The Bank's first-ever use of QE during the pandemic raised new questions about accountability according to Wilkins, now working on a paper on the subject as part of her work at Princeton University. Future use of QE in Canada should come with a new framework that clearly lays out if asset purchases are being used to stabilize markets or support the economy, said Wilkins, who is also a Bank of England adviser.

INFLATION TARGETS

Canada was the first G7 nation to adopt an inflation target in the early 1990s and it renegotiates the price agreement with the government every five years. The next review will occur by the end of 2026. There has often been bipartisan support for Bank independence but that's no guarantee, Wilkins added. "Canada's framework is effective, but vulnerable to political interpretation," she continued.  

Some economists have said the Bank's mandate was watered down in the last review under former Prime Minister Justin Trudeau's government by adding language about seeking maximum employment when the inflation target is being met. Conservative Leader Pierre Poilievre wants to restore a single mandate and has threatened to fire Governor Tiff Macklem after blaming him for the post-pandemic inflation burst and for financing budget deficits. (See: MNI POLICY: BOC Secondary Debt Buys Curb Political Blowback)

Wilkins pointed to the Bank’s history as evidence that its autonomy could again come under threat, recalling the post-World War II period of fiscal dominance used to manage the government’s war debt, as well as politically motivated, and ultimately unsuccessful, attempts to remove former Governor James Coyne.
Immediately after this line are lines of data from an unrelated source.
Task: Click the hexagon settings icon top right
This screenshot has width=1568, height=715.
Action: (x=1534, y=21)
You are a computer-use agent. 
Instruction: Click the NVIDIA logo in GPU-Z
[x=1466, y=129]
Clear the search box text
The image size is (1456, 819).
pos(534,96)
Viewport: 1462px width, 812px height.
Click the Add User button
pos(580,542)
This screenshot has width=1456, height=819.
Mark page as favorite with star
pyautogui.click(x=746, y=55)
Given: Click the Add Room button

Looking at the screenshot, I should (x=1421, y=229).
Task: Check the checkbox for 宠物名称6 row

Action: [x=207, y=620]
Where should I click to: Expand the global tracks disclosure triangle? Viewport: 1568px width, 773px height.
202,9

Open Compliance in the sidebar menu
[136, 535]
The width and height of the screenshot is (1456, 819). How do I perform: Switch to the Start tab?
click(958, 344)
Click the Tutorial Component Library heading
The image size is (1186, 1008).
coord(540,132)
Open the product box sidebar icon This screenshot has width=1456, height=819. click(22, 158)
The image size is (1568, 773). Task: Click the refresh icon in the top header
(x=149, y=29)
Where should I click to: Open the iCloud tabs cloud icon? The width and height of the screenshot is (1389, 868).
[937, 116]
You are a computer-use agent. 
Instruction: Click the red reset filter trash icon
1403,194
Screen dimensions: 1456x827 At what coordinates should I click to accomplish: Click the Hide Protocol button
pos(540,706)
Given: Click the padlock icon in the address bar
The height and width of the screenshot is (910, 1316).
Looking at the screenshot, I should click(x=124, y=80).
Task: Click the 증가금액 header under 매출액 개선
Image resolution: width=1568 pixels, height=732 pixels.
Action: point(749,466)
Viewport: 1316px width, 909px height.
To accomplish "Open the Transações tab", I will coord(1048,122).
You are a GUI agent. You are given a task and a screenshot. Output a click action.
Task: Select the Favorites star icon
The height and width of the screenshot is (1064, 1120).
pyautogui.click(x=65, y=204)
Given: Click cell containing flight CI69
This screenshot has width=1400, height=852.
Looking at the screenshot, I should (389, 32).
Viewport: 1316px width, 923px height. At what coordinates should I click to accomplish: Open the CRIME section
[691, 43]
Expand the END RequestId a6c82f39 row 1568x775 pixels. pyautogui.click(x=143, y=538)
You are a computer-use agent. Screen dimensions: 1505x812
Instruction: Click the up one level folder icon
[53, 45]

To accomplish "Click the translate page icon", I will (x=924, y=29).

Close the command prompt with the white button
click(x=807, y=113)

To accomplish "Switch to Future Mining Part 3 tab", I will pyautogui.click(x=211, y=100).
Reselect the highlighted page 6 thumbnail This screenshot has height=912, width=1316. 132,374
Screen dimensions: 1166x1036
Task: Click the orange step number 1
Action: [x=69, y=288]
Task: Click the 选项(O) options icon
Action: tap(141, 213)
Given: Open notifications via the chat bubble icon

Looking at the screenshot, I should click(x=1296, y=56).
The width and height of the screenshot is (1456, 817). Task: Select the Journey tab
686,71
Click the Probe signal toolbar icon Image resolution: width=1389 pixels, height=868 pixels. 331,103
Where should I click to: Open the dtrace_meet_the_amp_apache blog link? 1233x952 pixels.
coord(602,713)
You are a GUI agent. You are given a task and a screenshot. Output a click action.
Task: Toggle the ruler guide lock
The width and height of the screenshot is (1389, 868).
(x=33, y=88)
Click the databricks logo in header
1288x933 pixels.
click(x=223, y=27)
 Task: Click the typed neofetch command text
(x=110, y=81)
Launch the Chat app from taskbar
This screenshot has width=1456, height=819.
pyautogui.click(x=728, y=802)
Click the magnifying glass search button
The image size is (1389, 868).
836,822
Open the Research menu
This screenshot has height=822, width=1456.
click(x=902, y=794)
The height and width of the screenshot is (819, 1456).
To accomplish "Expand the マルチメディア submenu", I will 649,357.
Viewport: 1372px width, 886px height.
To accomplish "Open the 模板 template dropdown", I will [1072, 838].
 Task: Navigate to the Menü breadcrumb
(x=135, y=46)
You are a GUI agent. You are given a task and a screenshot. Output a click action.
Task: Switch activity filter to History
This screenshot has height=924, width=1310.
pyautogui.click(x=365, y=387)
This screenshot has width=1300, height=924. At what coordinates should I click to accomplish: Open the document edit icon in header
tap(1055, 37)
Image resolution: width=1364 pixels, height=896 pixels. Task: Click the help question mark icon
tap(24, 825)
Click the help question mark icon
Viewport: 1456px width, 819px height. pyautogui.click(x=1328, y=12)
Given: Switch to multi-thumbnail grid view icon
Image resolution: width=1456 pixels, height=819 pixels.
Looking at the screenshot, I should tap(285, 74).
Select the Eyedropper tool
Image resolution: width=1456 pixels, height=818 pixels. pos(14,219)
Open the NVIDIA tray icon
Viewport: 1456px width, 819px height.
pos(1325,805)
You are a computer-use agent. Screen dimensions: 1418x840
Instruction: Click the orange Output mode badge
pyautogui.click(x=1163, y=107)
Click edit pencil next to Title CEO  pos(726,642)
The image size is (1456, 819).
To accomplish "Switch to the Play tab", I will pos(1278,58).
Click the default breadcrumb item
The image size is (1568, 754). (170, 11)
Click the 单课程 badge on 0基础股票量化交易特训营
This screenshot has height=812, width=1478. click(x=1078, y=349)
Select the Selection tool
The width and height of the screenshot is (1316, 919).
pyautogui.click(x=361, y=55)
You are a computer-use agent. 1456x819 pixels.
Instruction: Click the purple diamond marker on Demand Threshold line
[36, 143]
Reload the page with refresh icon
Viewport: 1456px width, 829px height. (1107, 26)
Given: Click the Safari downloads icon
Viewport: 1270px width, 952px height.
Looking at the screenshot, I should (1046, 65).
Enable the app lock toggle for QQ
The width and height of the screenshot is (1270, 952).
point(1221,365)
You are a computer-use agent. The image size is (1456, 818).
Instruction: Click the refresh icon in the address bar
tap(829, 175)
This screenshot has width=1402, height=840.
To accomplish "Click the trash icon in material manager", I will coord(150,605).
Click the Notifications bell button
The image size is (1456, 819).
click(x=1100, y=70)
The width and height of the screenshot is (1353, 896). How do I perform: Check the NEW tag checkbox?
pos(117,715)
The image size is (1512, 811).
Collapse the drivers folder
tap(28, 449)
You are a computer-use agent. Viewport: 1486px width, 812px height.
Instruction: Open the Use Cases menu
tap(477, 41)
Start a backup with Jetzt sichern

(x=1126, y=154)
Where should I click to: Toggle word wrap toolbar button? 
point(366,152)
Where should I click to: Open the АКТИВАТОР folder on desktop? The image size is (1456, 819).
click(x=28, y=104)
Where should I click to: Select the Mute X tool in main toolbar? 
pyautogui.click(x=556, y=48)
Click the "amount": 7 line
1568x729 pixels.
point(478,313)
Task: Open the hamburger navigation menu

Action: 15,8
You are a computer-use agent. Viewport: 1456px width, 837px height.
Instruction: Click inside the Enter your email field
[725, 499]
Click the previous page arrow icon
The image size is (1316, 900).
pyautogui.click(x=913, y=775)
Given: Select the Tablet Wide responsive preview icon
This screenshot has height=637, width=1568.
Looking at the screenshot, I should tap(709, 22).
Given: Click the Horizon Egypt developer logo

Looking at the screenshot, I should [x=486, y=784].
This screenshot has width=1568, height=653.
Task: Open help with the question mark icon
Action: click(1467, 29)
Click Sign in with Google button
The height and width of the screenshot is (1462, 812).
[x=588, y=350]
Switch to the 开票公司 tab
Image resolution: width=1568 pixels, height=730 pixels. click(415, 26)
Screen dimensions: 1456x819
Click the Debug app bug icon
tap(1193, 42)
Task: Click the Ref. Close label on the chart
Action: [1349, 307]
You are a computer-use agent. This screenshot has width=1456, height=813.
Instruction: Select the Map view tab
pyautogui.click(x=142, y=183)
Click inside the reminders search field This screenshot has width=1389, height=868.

Today's threats include mission creep, public anger over perceived mis-steps such as a commitment to keep interest rates low during the pandemic, and the blurring of fiscal and monetary policy, alongside losses the Bank incurred due to QE, she added. 

"Independence matters more in a high-debt world... independence is not self-sustaining," she said. The Bank should work on clearer protocols for balance-sheet policy and for any future joint communications with the finance department like the ones made during Covid, she concluded.